Marine le Pen à l'Elysée serait

Photo: Keystone

Au lendemain de sa suspension du Front national, Jean-Marie Le Pen s'est dit opposé à une accession de sa fille Marine à la présidence de l'Etat français. Ce 'serait scandaleux', a-t-il dit mardi matin au micro d'Europe 1.

L'eurodéputé âgé de 86 ans juge sa fille 'un peu pire' que les partis de gouvernement, l'UMP (droite) et le Parti socialiste (gauche), 'parce que l'adversaire vous combat de face, là, il vous combat de dos'.

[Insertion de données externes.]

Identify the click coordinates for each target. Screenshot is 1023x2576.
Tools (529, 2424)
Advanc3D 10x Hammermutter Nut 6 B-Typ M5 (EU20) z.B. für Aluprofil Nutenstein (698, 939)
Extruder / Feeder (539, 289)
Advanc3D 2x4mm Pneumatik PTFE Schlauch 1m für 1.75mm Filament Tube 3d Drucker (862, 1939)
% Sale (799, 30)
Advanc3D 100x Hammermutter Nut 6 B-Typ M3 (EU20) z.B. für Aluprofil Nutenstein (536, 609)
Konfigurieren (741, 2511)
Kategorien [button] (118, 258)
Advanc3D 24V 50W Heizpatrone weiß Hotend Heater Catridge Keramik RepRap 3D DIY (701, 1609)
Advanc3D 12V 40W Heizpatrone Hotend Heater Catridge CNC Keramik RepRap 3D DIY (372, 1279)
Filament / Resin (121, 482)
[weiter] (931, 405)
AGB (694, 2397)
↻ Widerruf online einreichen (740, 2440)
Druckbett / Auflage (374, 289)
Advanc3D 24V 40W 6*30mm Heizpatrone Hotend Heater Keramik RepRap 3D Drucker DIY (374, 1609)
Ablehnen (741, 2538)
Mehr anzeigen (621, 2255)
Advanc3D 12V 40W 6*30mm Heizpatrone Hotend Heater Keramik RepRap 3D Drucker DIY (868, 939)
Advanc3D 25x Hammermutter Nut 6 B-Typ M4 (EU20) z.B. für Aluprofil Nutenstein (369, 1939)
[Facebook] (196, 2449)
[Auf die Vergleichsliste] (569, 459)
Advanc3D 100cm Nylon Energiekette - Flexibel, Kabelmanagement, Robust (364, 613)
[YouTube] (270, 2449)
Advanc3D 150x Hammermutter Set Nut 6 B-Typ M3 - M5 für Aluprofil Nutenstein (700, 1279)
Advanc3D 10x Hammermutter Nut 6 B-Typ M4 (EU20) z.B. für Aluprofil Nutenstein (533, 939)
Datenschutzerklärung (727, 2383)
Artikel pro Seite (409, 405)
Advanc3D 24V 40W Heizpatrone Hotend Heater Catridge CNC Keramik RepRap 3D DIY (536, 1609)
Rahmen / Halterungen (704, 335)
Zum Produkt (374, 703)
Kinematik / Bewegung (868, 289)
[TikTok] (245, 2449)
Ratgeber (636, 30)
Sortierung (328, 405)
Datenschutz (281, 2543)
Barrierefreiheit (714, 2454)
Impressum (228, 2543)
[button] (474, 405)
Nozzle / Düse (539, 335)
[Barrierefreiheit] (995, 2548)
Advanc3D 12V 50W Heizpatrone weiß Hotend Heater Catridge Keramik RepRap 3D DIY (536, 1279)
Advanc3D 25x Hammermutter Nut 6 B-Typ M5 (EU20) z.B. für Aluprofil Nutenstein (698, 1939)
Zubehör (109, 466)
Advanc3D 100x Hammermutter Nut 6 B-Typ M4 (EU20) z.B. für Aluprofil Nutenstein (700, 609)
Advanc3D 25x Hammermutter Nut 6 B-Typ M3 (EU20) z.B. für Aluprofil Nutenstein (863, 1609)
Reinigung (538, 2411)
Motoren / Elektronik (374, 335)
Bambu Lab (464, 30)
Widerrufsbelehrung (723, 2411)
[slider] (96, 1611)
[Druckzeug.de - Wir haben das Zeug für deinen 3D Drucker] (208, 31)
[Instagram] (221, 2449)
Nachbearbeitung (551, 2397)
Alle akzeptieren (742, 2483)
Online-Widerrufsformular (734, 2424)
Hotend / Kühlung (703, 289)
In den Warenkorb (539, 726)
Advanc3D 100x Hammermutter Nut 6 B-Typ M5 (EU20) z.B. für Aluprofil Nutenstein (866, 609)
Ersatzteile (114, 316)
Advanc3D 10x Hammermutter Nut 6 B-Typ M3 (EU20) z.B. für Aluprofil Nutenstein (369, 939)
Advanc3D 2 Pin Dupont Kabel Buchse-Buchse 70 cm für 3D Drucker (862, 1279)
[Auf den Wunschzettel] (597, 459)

'Si de tels principes moraux devaient présider à l'Etat français, ce serait scandaleux', après sa 'trahison' à son égard, déclare l'eurodéputé dans une interview. Souhaite-t-il sa victoire à la présidentielle de 2017? 'Pour l'instant, non'.

Une 'félonie'

La direction du Front national a décidé lundi soir de suspendre Jean-Marie Le Pen, leader historique de l'extrême droite française. Une assemblée générale extraordinaire sera convoquée pour modifier les statuts de la formation politique, notamment ceux ayant trait à sa fonction de président d'honneur.

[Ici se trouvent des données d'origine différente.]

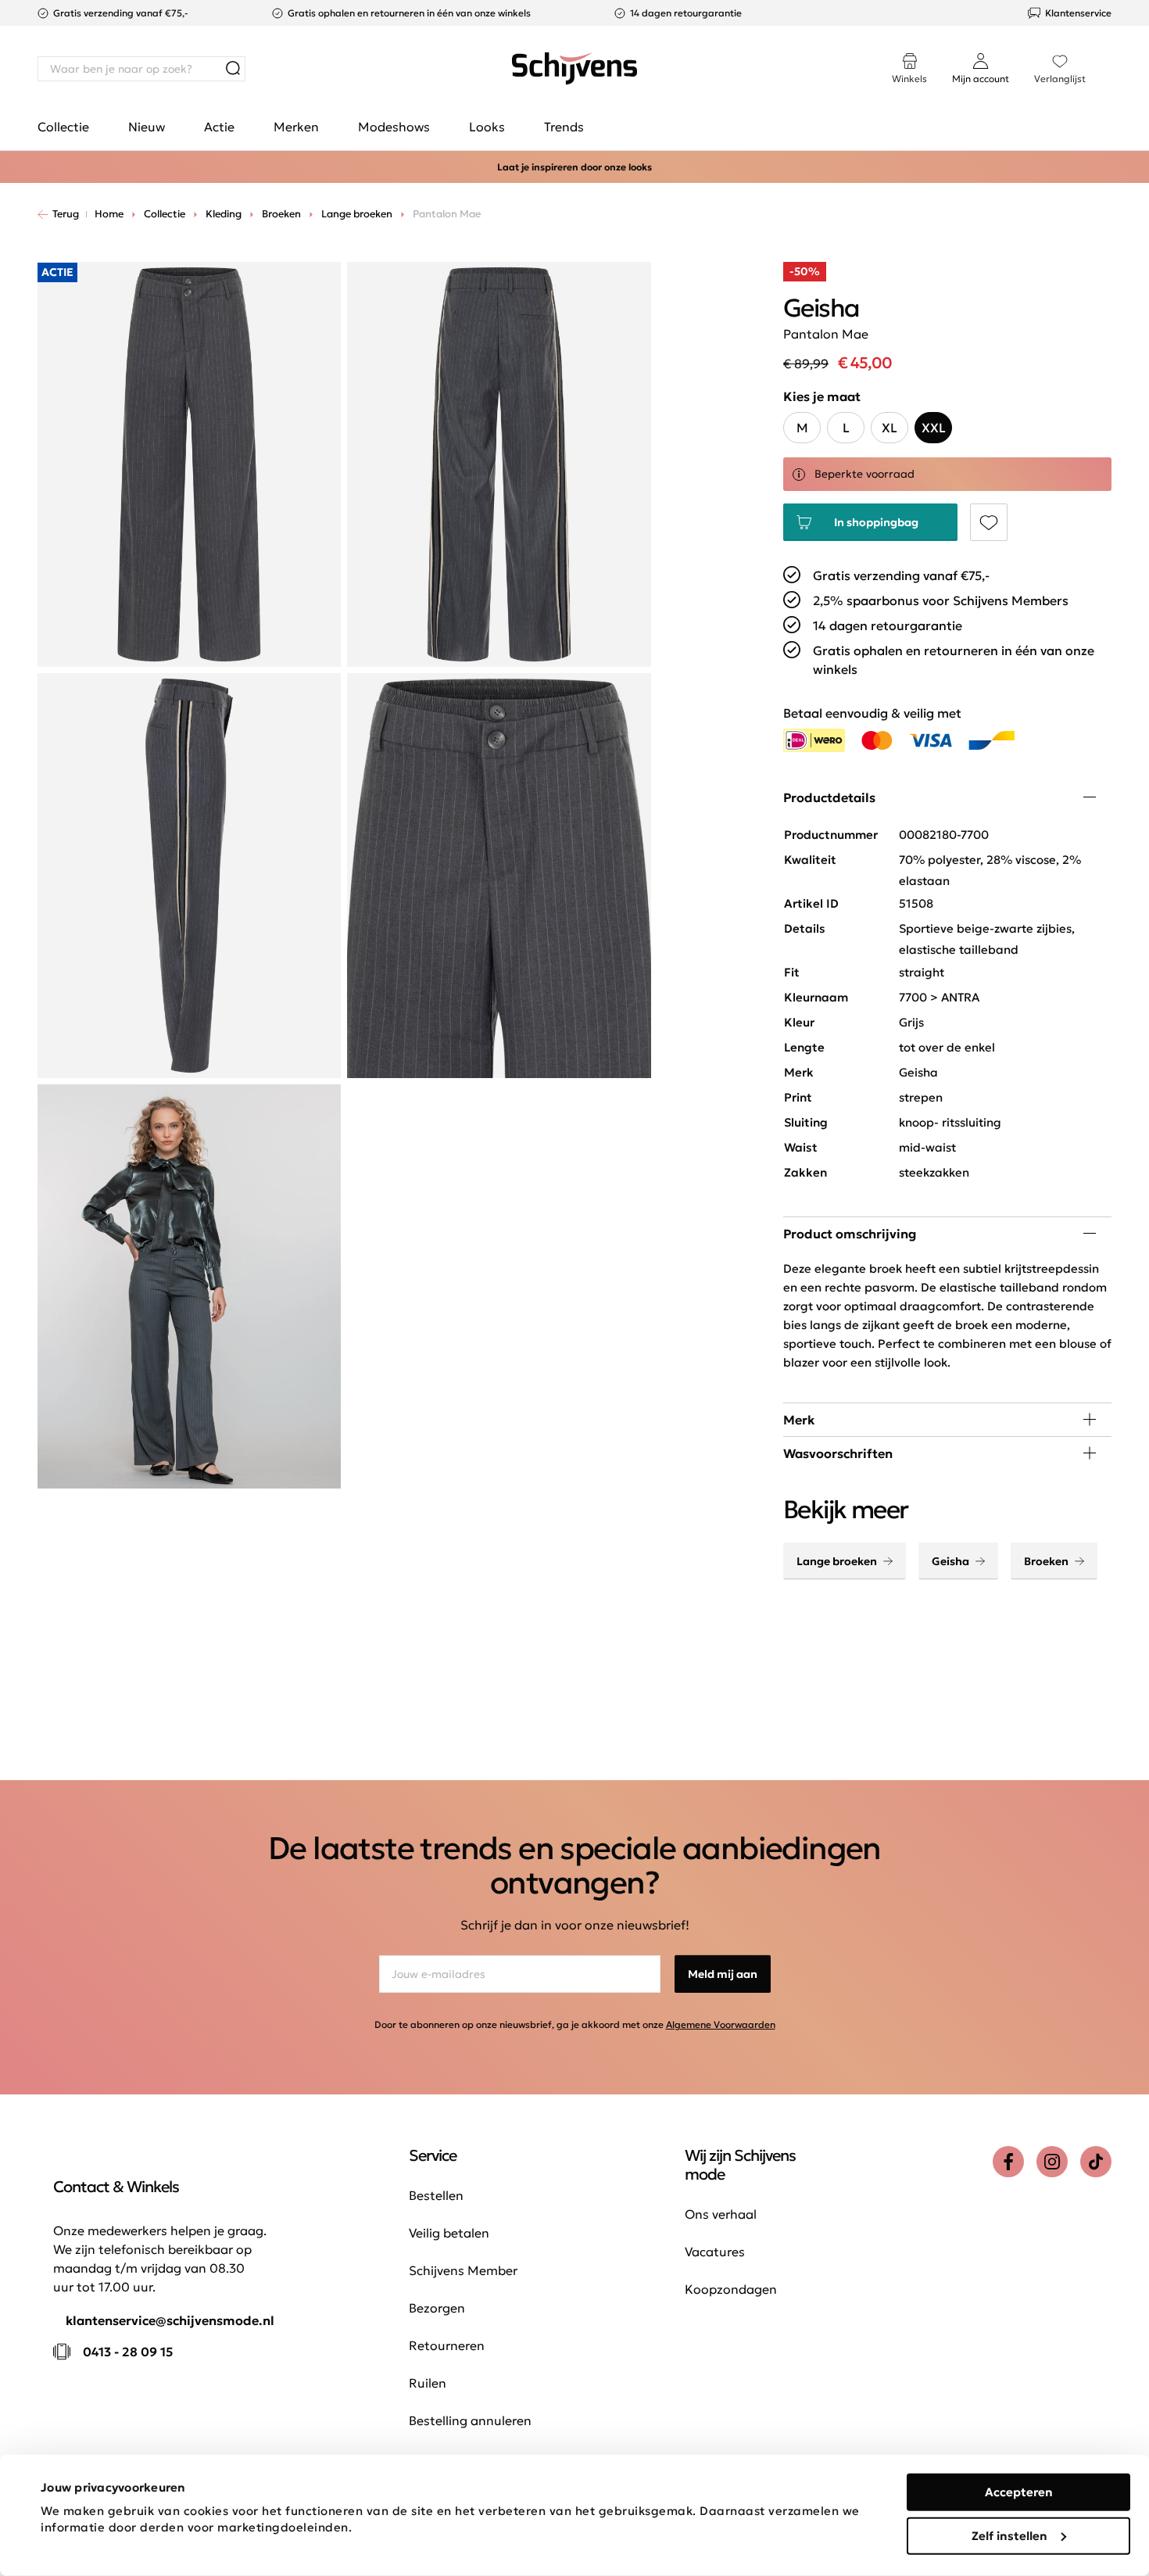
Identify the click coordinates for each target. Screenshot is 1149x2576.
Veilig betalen (449, 2233)
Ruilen (427, 2383)
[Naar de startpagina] (574, 68)
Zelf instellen (1009, 2535)
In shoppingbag (876, 522)
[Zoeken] (232, 68)
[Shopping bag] (1110, 53)
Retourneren (447, 2345)
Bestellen (436, 2195)
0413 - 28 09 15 (128, 2351)
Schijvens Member (463, 2270)
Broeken (1046, 1561)
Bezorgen (437, 2308)
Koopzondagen (731, 2289)
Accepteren (1019, 2492)
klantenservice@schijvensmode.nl (170, 2320)
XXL (934, 427)
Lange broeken (836, 1561)
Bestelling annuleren (470, 2420)
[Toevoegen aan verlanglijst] (989, 522)
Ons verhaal (721, 2214)
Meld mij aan (722, 1974)
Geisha (950, 1561)
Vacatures (715, 2251)
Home (109, 213)
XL (889, 427)
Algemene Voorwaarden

Peu après la décision, Jean-Marie le Pen a dénoncé 'une félonie' sur iTELE. M. Le Pen avait refusé de s'expliquer lundi devant le bureau exécutif, quittant le siège du parti à l'issue d'un bureau politique durant lequel il a été, selon ses propres mots, 'désavoué'.

Des 'courtisans'

Dans une autre interview diffusée par la radio RMC, Jean-Marie Le Pen se déchaîne contre ce bureau exécutif. Il y voit 'une assemblée de stipendiés, de courtisans, un peloton d'exécution, avec les sept mercenaires'.

Cofondateur du Front national en 1972, Jean-Marie Le Pen l'a dirigé jusqu'en 2011, date à laquelle sa fille cadette Marine a pris le relais. Depuis, elle s'est engagée dans une opération de 'dédiabolisation' du parti, avec une mise à distance officielle des mouvements néonazis et antirépublicains, en vue de conquérir le pouvoir.

Marion 'choquée'

Cette ligne lui a permis d'engranger des succès électoraux. Marine Le Pen répète à l'envi qu'elle a ses chances au scrutin présidentiel de 2017.

Le psychodrame touche de plein fouet aussi Marion Maréchal-Le Pen, investie comme tête de liste FN dans la région Provence-Alpes-Côte d'Azur en vue des élections régionales de décembre.

Dans un entretien au Figaro.fr, elle a déclaré ne pas vouloir être au coeur de ce conflit et dit redouter être 'prise en otage' par son grand-père dont les dernières réactions l'ont 'choquée'.